• [Exercise requirements] Where the listing below has a line containing "Accept All Cookies (195, 1798)", output that line and all lines after it, verbatim, and no others.

Working data Block Start

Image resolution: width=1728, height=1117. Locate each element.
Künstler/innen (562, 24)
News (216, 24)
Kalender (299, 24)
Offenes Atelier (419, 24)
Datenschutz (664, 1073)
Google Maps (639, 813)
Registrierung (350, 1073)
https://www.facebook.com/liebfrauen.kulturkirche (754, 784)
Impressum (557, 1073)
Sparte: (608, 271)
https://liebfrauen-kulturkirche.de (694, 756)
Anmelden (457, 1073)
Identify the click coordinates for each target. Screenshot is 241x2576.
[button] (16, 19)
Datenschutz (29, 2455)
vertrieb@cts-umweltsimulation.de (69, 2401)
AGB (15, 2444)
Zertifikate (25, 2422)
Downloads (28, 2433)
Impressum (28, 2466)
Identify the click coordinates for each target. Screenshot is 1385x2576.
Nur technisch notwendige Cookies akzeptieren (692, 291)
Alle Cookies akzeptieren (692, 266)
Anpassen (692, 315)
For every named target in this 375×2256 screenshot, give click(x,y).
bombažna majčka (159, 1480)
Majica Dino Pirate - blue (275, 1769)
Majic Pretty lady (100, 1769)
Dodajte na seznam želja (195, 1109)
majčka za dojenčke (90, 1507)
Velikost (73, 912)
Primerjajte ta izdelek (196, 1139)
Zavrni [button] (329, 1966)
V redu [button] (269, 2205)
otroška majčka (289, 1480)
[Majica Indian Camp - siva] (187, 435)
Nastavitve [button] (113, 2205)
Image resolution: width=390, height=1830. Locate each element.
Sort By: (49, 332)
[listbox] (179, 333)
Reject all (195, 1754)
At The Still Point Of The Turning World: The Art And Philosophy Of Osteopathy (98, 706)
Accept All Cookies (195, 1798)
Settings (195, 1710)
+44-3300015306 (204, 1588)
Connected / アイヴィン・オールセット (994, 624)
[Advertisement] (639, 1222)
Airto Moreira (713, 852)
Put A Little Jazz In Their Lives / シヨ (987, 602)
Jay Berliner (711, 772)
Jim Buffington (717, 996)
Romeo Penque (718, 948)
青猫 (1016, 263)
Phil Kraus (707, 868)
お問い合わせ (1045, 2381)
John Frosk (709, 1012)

Working data Block End

• [Problem solution]
Accept All Cookies (195, 1798)
Settings (195, 1710)
+44-3300015306 (204, 1588)
Connected / アイヴィン・オールセット (994, 624)
[Advertisement] (639, 1222)
Airto Moreira (713, 852)
Put A Little Jazz In Their Lives / シヨ (987, 602)
Jay Berliner (711, 772)
Jim Buffington (717, 996)
Romeo Penque (718, 948)
青猫 (1016, 263)
Phil Kraus (707, 868)
お問い合わせ (1045, 2381)
John Frosk (709, 1012)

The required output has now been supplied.